THE TASK ->
Revise the records from the line that contains "Given: Click the 00Z 01May axis label" through the line that contains "(x=104, y=224)" by replacing "dropdown" with "menu" and changing nothing else. Give only those lines, and leave the pictures out.

AVAILABLE RECORDS ->
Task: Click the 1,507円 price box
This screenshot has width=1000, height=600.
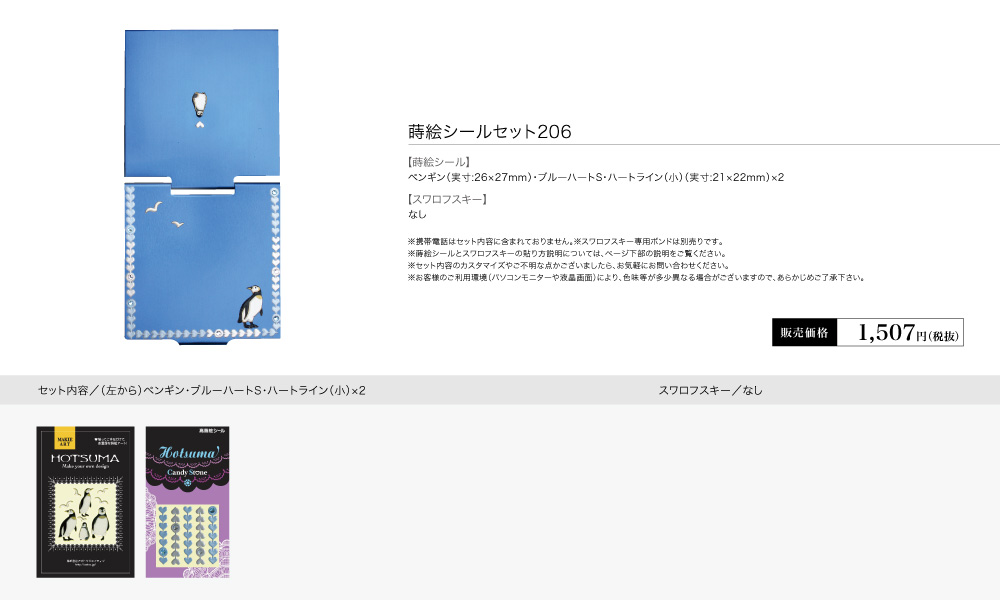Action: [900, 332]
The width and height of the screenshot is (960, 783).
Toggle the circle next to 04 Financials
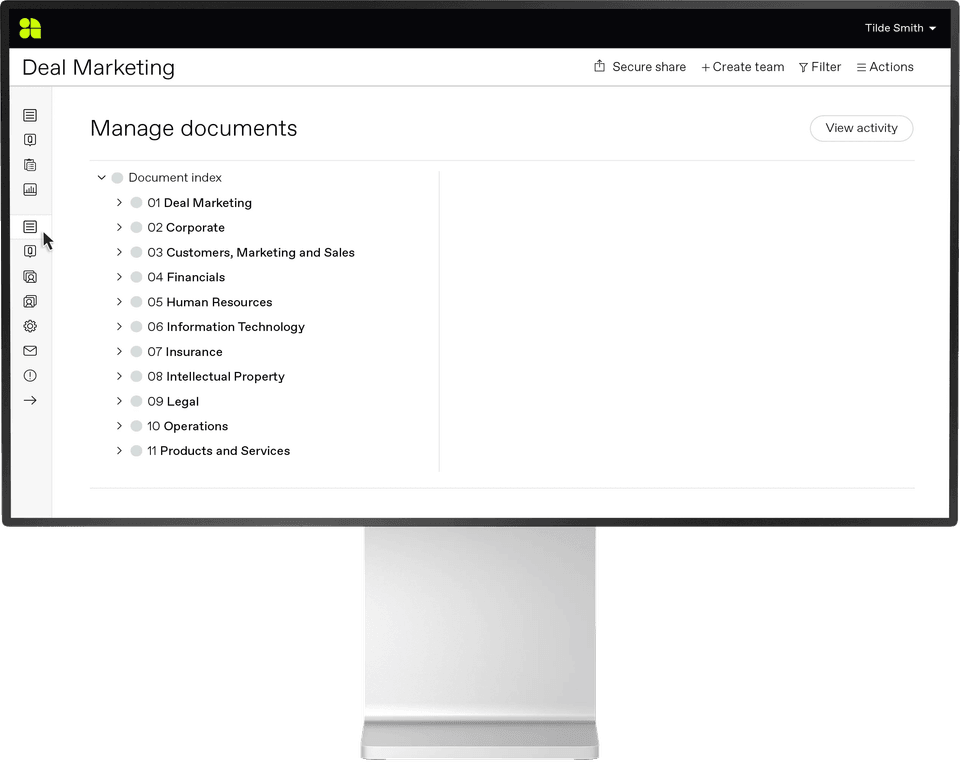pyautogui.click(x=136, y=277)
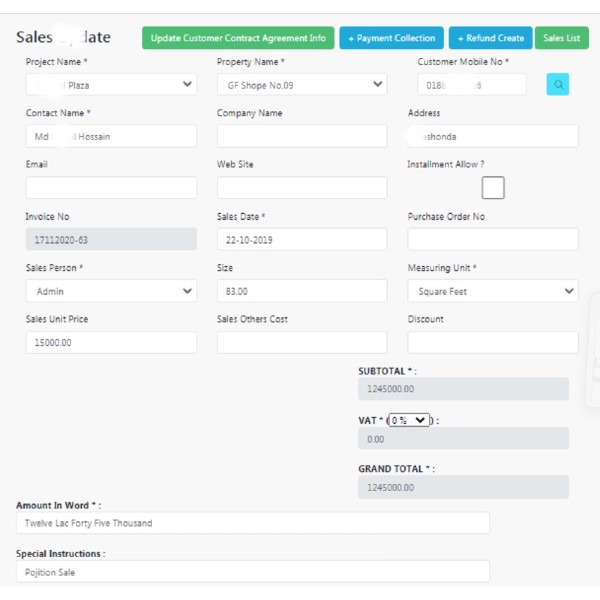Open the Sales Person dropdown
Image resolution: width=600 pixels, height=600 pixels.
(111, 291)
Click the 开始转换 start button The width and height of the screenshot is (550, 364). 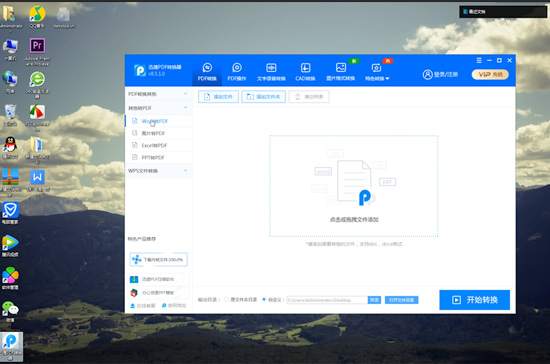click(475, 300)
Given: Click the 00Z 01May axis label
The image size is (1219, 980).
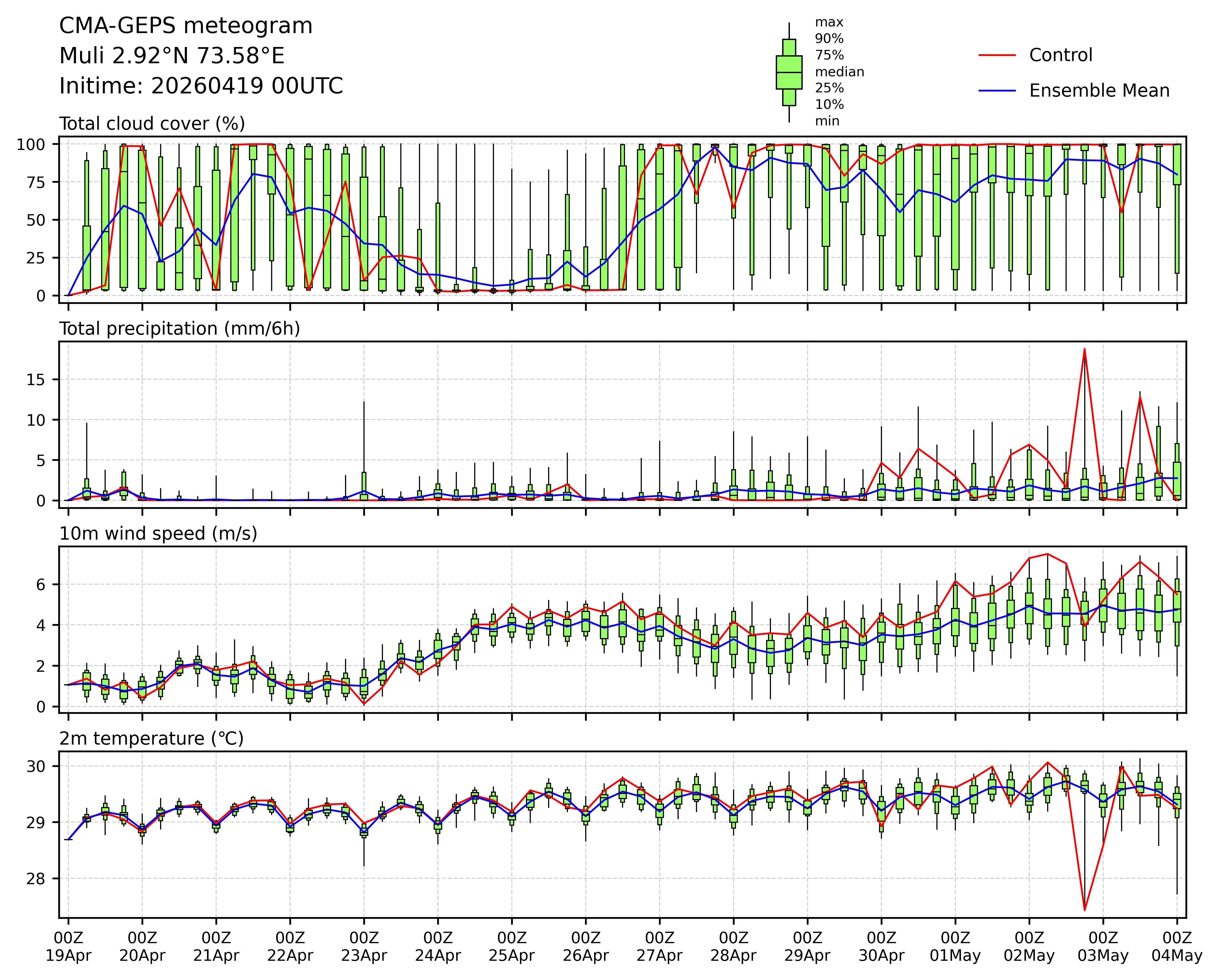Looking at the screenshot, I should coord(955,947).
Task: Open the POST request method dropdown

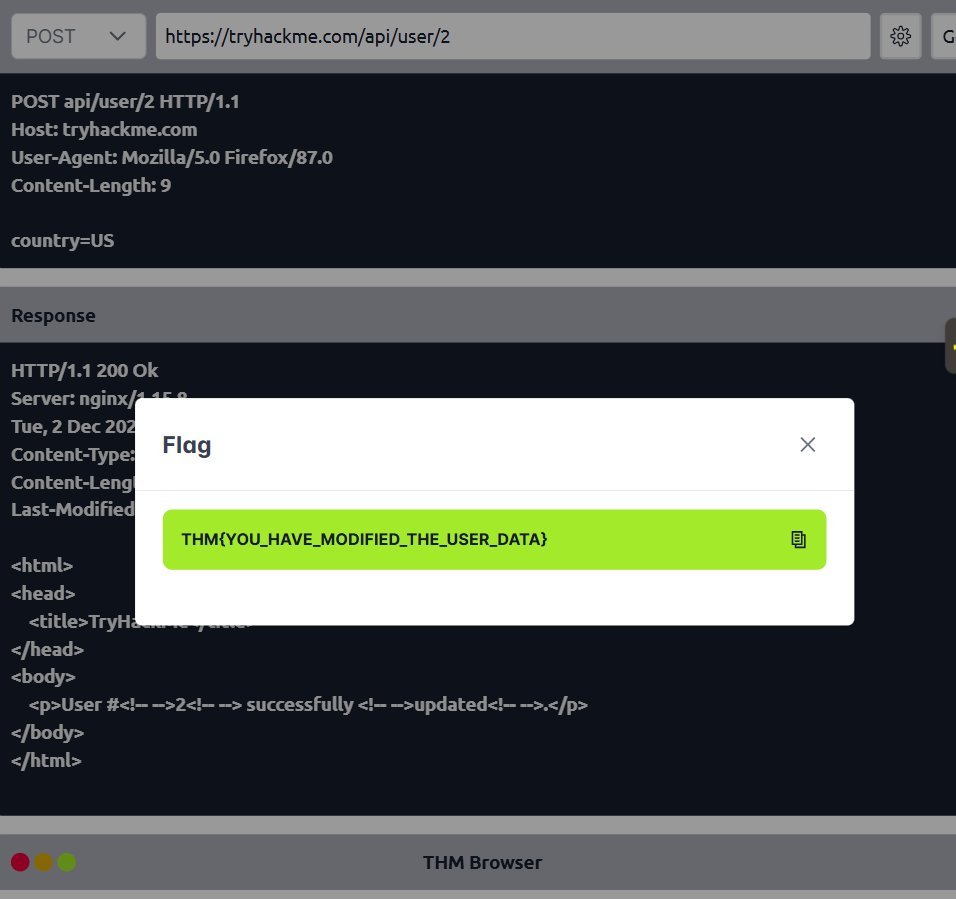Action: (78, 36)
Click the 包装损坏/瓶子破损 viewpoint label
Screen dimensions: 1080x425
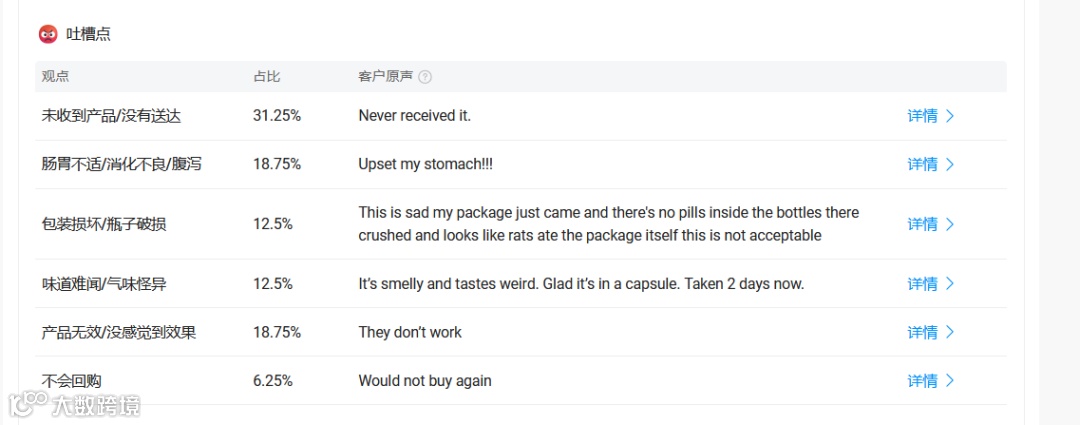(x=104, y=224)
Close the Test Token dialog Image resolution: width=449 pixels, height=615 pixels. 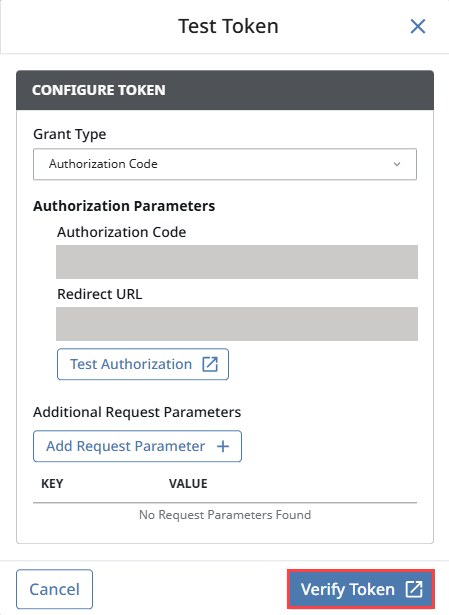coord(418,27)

OUTPUT OF THE EXERCISE ->
Given: Click the 00Z 01May axis label
The image size is (1219, 980).
Looking at the screenshot, I should coord(955,947).
Task: Open the POST request method menu

Action: (78, 36)
Click the 包装损坏/瓶子破损 viewpoint label
Screen dimensions: 1080x425
(x=104, y=224)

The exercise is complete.